(Dataset excerpts begins)

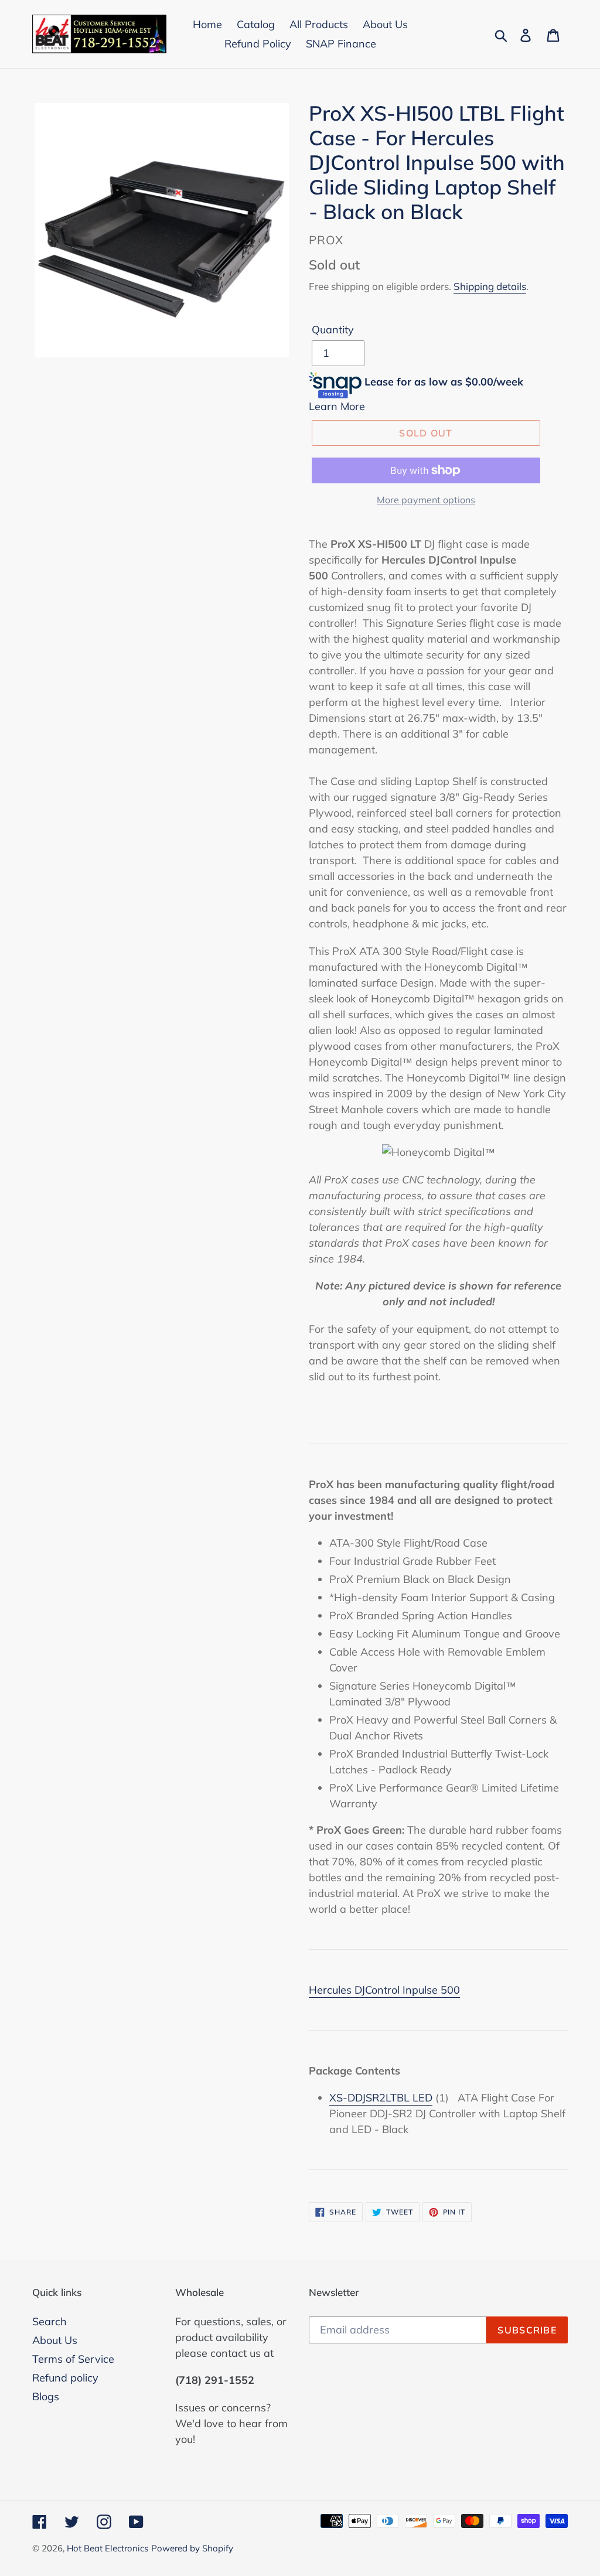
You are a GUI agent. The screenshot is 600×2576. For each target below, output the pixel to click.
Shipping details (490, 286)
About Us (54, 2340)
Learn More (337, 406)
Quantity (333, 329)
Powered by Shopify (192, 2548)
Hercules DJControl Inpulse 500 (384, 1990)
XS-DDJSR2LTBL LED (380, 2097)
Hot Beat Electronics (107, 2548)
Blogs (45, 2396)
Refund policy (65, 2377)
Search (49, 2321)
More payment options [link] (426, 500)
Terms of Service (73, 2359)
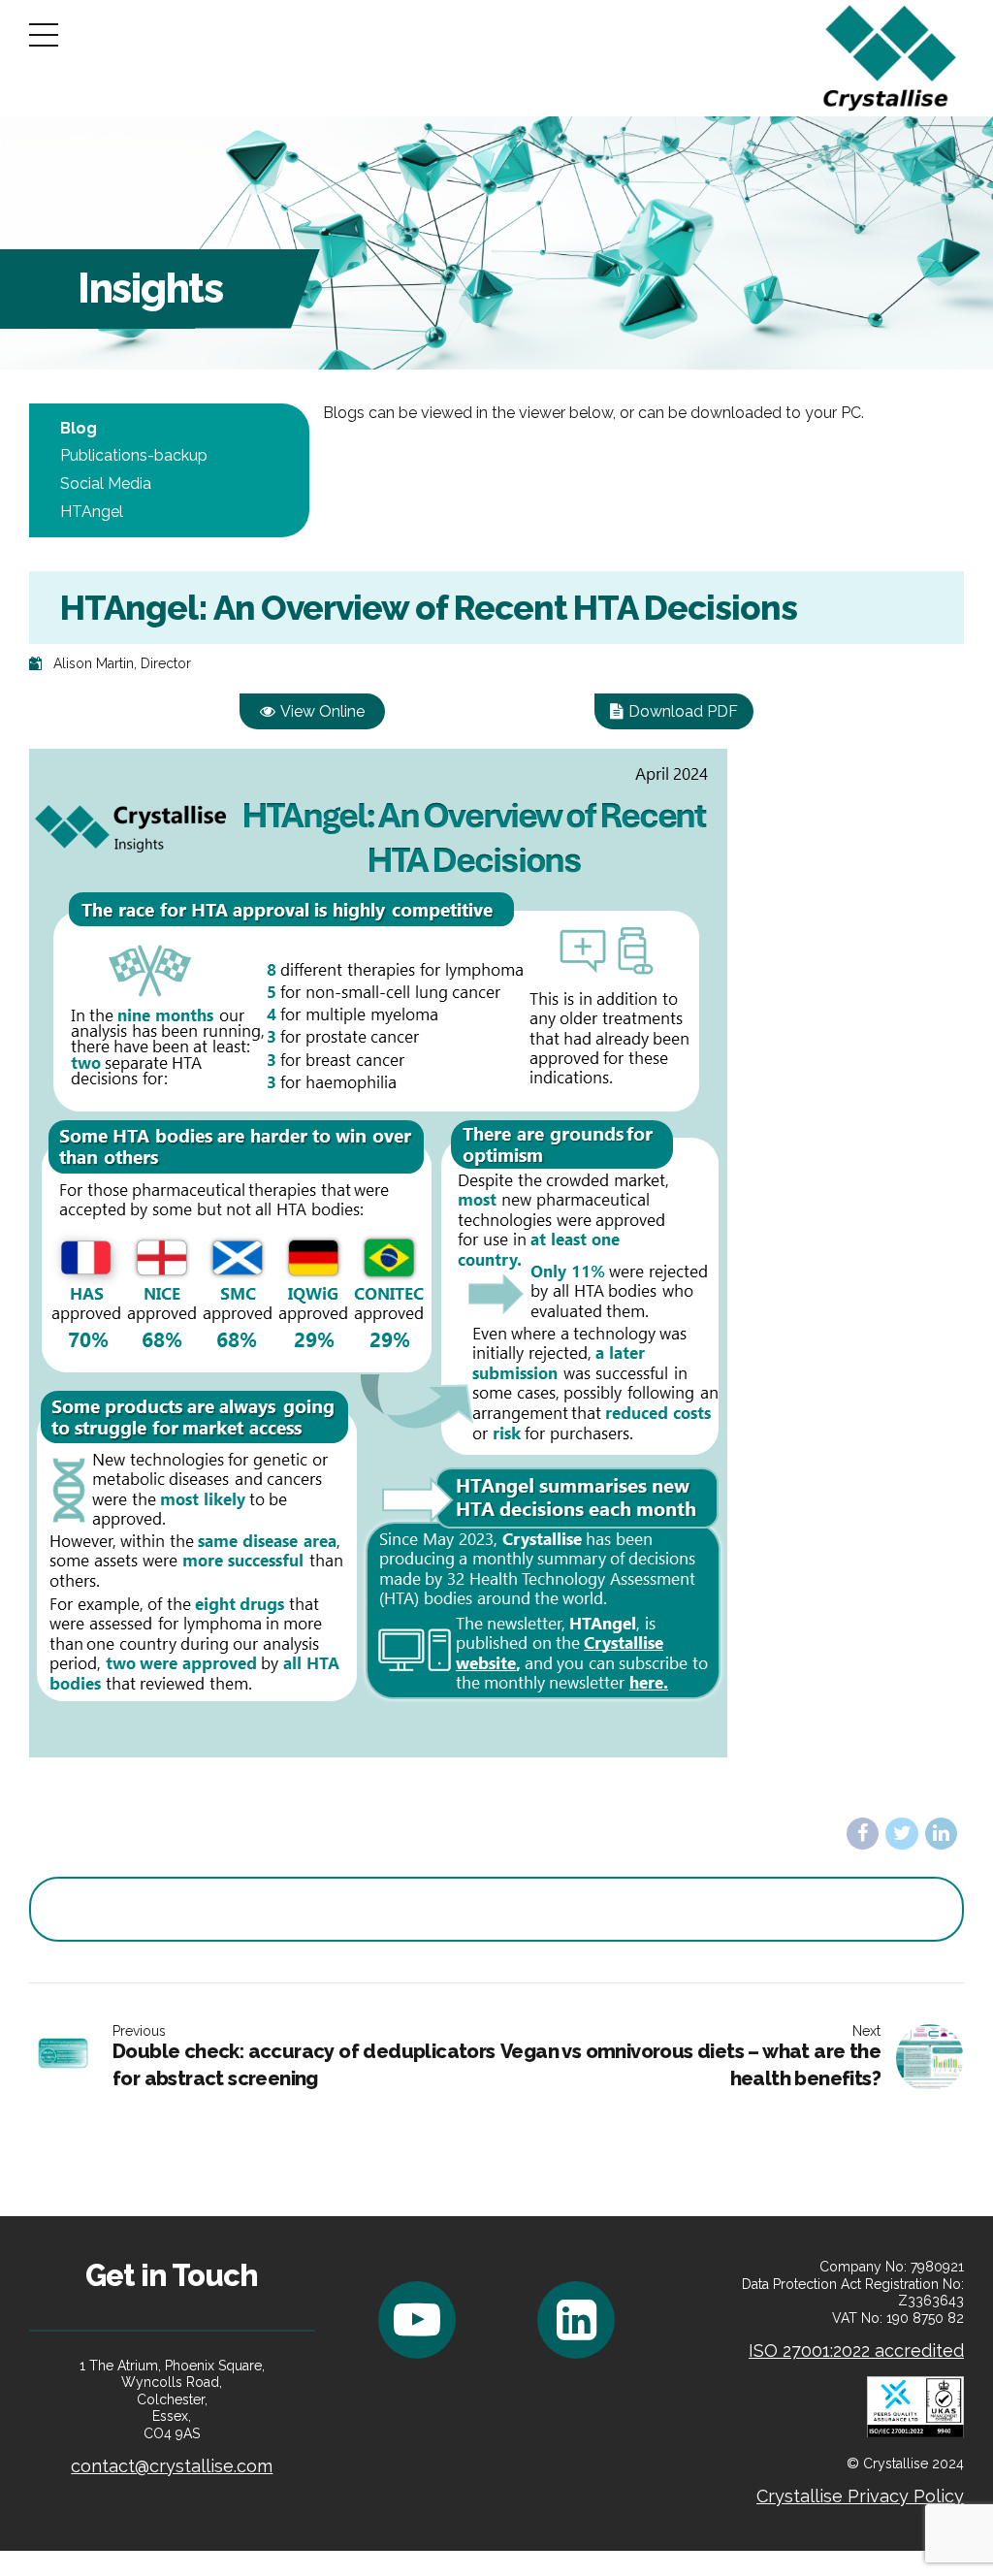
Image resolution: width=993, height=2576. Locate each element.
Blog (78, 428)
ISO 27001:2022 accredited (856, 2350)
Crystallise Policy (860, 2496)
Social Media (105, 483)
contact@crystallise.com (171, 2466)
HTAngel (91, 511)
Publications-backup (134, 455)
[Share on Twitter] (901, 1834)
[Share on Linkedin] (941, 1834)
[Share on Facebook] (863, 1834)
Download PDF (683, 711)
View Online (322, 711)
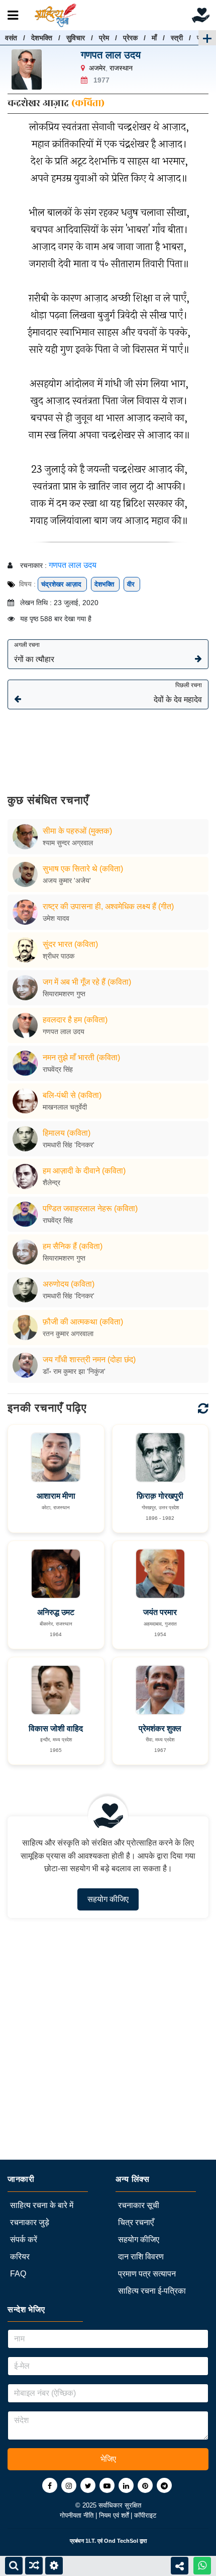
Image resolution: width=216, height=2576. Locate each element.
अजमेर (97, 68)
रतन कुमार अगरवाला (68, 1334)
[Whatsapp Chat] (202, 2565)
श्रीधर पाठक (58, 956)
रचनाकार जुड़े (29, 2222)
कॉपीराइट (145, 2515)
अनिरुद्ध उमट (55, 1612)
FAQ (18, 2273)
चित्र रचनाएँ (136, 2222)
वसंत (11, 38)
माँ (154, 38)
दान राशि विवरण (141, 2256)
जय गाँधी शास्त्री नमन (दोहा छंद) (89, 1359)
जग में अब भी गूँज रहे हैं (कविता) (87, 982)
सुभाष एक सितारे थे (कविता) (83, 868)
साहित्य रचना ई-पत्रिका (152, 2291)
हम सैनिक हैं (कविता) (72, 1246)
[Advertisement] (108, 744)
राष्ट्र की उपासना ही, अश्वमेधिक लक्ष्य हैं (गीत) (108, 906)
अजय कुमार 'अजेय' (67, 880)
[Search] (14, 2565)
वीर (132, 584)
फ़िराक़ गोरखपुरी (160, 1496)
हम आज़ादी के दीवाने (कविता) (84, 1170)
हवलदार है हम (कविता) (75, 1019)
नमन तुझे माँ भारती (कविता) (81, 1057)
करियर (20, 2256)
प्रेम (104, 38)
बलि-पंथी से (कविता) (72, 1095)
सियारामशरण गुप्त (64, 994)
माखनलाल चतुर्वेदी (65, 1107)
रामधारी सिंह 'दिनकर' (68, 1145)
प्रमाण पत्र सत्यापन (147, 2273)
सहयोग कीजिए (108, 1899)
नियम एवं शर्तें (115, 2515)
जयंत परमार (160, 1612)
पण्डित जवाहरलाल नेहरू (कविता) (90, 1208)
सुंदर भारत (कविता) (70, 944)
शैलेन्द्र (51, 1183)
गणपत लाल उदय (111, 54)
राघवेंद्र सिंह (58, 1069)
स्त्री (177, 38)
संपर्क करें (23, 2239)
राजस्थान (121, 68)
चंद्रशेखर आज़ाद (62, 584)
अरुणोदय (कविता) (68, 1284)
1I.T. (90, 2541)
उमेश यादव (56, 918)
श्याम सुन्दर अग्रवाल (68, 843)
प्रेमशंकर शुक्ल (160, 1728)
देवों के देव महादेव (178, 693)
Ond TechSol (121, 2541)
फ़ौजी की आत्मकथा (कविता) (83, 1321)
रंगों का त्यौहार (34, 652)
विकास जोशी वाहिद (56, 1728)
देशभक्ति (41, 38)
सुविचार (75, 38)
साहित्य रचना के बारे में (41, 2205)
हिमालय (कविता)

(Dataset excerpts ends)

Exclude the images, then output the data above word for word.

Response box:
You are a GUI agent. The screenshot is 600×2576. For each target below, output the pixel to click.
Shipping details (490, 286)
About Us (54, 2340)
Learn More (337, 406)
Quantity (333, 329)
Powered by Shopify (192, 2548)
Hercules DJControl Inpulse 500 (384, 1990)
XS-DDJSR2LTBL LED (380, 2097)
Hot Beat Electronics (107, 2548)
Blogs (45, 2396)
Refund policy (65, 2377)
Search (49, 2321)
More payment options [link] (426, 500)
Terms of Service (73, 2359)
Image resolution: width=993, height=2576. Locate each element.
Blog (78, 428)
ISO 27001:2022 accredited (856, 2350)
Crystallise Policy (860, 2496)
Social Media (105, 483)
contact@crystallise.com (171, 2466)
HTAngel (91, 511)
Publications-backup (134, 455)
[Share on Twitter] (901, 1834)
[Share on Linkedin] (941, 1834)
[Share on Facebook] (863, 1834)
Download PDF (683, 711)
View Online (322, 711)
Image resolution: width=216, height=2576. Locate each element.
अजमेर (97, 68)
रतन कुमार अगरवाला (68, 1334)
[Whatsapp Chat] (202, 2565)
श्रीधर पाठक (58, 956)
रचनाकार जुड़े (29, 2222)
कॉपीराइट (145, 2515)
अनिरुद्ध उमट (55, 1612)
FAQ (18, 2273)
चित्र रचनाएँ (136, 2222)
वसंत (11, 38)
माँ (154, 38)
दान राशि विवरण (141, 2256)
जय गाँधी शास्त्री नमन (दोहा छंद) (89, 1359)
जग में अब भी गूँज रहे हैं (कविता) (87, 982)
सुभाष एक सितारे थे (कविता) (83, 868)
साहित्य रचना ई-पत्रिका (152, 2291)
हम सैनिक हैं (कविता) (72, 1246)
[Advertisement] (108, 744)
राष्ट्र की उपासना ही, अश्वमेधिक लक्ष्य हैं (गीत) (108, 906)
अजय कुमार 'अजेय' (67, 880)
[Search] (14, 2565)
वीर (132, 584)
फ़िराक़ गोरखपुरी (160, 1496)
हम आज़ादी के दीवाने (कविता) (84, 1170)
हवलदार है हम (कविता) (75, 1019)
नमन तुझे माँ भारती (कविता) (81, 1057)
करियर (20, 2256)
प्रेम (104, 38)
बलि-पंथी से (कविता) (72, 1095)
सियारामशरण गुप्त (64, 994)
माखनलाल चतुर्वेदी (65, 1107)
रामधारी सिंह 'दिनकर' (68, 1145)
प्रमाण पत्र सत्यापन (147, 2273)
सहयोग कीजिए (108, 1899)
नियम एवं शर्तें (115, 2515)
जयंत परमार (160, 1612)
पण्डित जवाहरलाल नेहरू (कविता) (90, 1208)
सुंदर भारत (कविता) (70, 944)
शैलेन्द्र (51, 1183)
गणपत लाल उदय (111, 54)
राघवेंद्र सिंह (58, 1069)
स्त्री (177, 38)
संपर्क करें (23, 2239)
राजस्थान (121, 68)
चंद्रशेखर आज़ाद (62, 584)
अरुणोदय (कविता) (68, 1284)
1I.T. (90, 2541)
उमेश यादव (56, 918)
श्याम सुन्दर अग्रवाल (68, 843)
प्रेमशंकर शुक्ल (160, 1728)
देवों के देव महादेव (178, 693)
Ond TechSol (121, 2541)
फ़ौजी की आत्मकथा (कविता) (83, 1321)
रंगों का त्यौहार (34, 652)
विकास जोशी वाहिद (56, 1728)
देशभक्ति (41, 38)
सुविचार (75, 38)
साहित्य रचना के बारे में (41, 2205)
हिमालय (कविता)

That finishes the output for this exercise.